*Aim of the task*.
Please return the lines, both ends included, that run from the one containing "Dự báo thời tiết Hà Tĩnh (132, 686)" to the last line of the data below, exactly and alone.

##############################

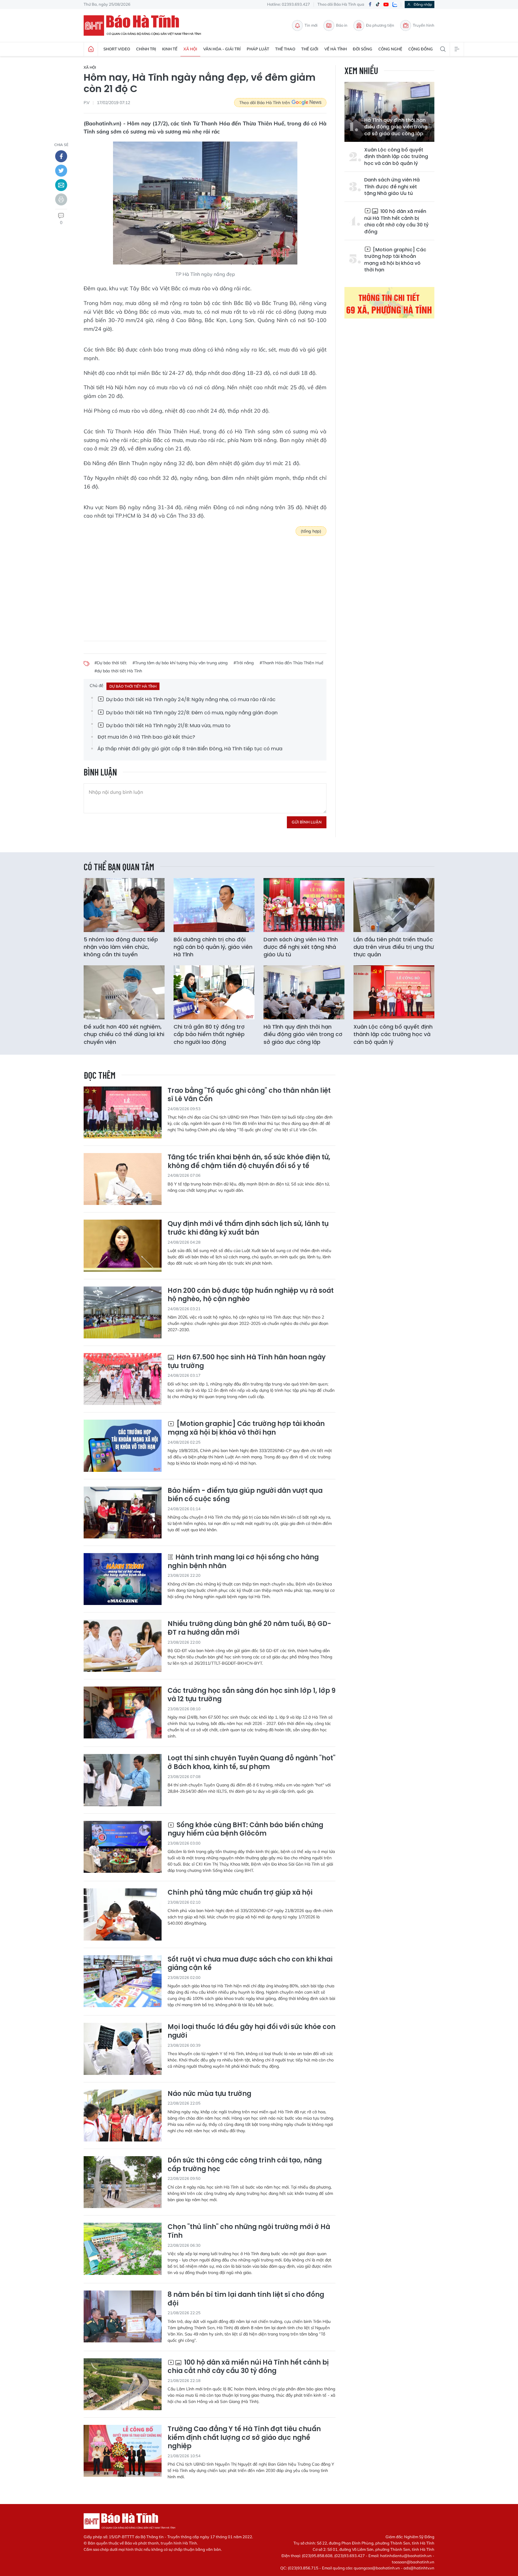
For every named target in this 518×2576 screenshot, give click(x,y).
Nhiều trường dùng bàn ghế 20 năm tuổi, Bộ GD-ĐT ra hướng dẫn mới (249, 1628)
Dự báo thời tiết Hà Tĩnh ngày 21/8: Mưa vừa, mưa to (168, 725)
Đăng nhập (423, 4)
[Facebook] (370, 4)
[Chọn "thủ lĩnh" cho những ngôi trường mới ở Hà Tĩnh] (123, 2249)
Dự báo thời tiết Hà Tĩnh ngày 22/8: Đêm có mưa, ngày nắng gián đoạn (191, 712)
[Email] (61, 185)
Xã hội (190, 48)
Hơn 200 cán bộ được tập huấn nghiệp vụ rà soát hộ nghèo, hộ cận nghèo (251, 1295)
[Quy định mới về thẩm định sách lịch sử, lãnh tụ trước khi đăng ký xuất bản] (123, 1246)
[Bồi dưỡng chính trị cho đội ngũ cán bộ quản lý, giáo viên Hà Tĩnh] (214, 905)
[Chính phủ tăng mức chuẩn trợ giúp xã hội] (123, 1914)
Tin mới (311, 25)
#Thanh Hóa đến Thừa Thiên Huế (291, 662)
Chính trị (146, 48)
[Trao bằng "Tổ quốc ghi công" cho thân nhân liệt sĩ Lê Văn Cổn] (123, 1112)
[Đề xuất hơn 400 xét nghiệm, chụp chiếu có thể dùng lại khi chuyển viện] (124, 992)
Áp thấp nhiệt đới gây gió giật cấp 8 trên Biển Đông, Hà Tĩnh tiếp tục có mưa (189, 749)
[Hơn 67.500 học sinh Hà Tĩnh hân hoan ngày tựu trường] (123, 1379)
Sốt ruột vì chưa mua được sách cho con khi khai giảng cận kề (250, 1963)
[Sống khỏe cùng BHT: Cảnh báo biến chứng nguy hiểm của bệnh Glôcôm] (123, 1847)
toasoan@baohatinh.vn (413, 2562)
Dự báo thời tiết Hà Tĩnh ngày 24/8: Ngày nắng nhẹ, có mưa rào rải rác (190, 699)
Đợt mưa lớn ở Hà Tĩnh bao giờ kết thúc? (146, 737)
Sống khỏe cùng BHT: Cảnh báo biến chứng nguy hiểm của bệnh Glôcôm (245, 1829)
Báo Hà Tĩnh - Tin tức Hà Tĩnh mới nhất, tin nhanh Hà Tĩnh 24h (145, 25)
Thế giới (309, 48)
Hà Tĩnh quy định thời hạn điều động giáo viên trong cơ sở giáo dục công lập (395, 127)
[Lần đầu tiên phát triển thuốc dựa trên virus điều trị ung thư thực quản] (393, 905)
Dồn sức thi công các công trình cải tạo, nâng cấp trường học (245, 2164)
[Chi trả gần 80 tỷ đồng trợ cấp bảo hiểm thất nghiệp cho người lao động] (214, 992)
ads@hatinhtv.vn (418, 2568)
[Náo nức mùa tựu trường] (123, 2115)
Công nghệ (390, 48)
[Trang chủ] (91, 49)
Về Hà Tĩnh (335, 48)
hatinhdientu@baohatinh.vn (406, 2555)
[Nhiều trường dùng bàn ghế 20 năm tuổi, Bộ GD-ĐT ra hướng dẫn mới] (123, 1646)
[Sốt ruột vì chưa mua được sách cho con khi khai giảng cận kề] (123, 1981)
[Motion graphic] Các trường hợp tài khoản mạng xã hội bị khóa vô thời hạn (395, 259)
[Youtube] (386, 4)
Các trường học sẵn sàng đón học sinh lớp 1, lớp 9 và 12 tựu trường (251, 1695)
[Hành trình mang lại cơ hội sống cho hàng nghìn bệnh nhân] (123, 1579)
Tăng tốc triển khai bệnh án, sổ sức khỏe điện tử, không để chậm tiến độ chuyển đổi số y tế (249, 1161)
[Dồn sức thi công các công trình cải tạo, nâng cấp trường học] (123, 2182)
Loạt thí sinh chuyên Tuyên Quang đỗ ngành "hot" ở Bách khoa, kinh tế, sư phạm (251, 1762)
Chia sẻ (61, 144)
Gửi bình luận (307, 822)
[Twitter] (61, 171)
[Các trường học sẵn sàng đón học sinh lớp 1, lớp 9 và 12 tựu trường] (123, 1712)
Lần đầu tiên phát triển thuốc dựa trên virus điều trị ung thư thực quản (393, 947)
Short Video (116, 48)
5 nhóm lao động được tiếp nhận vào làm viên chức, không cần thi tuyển (121, 947)
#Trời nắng (244, 662)
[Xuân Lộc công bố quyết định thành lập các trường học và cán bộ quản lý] (393, 992)
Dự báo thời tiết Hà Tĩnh (132, 686)
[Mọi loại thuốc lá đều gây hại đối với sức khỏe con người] (123, 2049)
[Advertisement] (205, 584)
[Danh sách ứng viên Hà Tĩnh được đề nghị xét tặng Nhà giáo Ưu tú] (303, 905)
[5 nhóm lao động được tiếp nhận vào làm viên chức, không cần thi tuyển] (124, 905)
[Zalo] (394, 4)
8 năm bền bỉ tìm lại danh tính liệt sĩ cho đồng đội (246, 2299)
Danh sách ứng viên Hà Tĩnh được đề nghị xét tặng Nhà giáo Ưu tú (392, 187)
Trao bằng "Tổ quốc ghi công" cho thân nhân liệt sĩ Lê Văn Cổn (249, 1095)
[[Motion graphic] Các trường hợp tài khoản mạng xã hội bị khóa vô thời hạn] (123, 1446)
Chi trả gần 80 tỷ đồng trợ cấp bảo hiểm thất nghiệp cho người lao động (209, 1034)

##############################

*Result of this task*.
Dự báo thời tiết Hà Tĩnh (132, 686)
[Mọi loại thuốc lá đều gây hại đối với sức khỏe con người] (123, 2049)
[Advertisement] (205, 584)
[Danh sách ứng viên Hà Tĩnh được đề nghị xét tặng Nhà giáo Ưu tú] (303, 905)
[5 nhóm lao động được tiếp nhận vào làm viên chức, không cần thi tuyển] (124, 905)
[Zalo] (394, 4)
8 năm bền bỉ tìm lại danh tính liệt sĩ cho đồng đội (246, 2299)
Danh sách ứng viên Hà Tĩnh được đề nghị xét tặng Nhà giáo Ưu tú (392, 187)
Trao bằng "Tổ quốc ghi công" cho thân nhân liệt sĩ Lê Văn Cổn (249, 1095)
[[Motion graphic] Các trường hợp tài khoản mạng xã hội bị khóa vô thời hạn] (123, 1446)
Chi trả gần 80 tỷ đồng trợ cấp bảo hiểm thất nghiệp cho người lao động (209, 1034)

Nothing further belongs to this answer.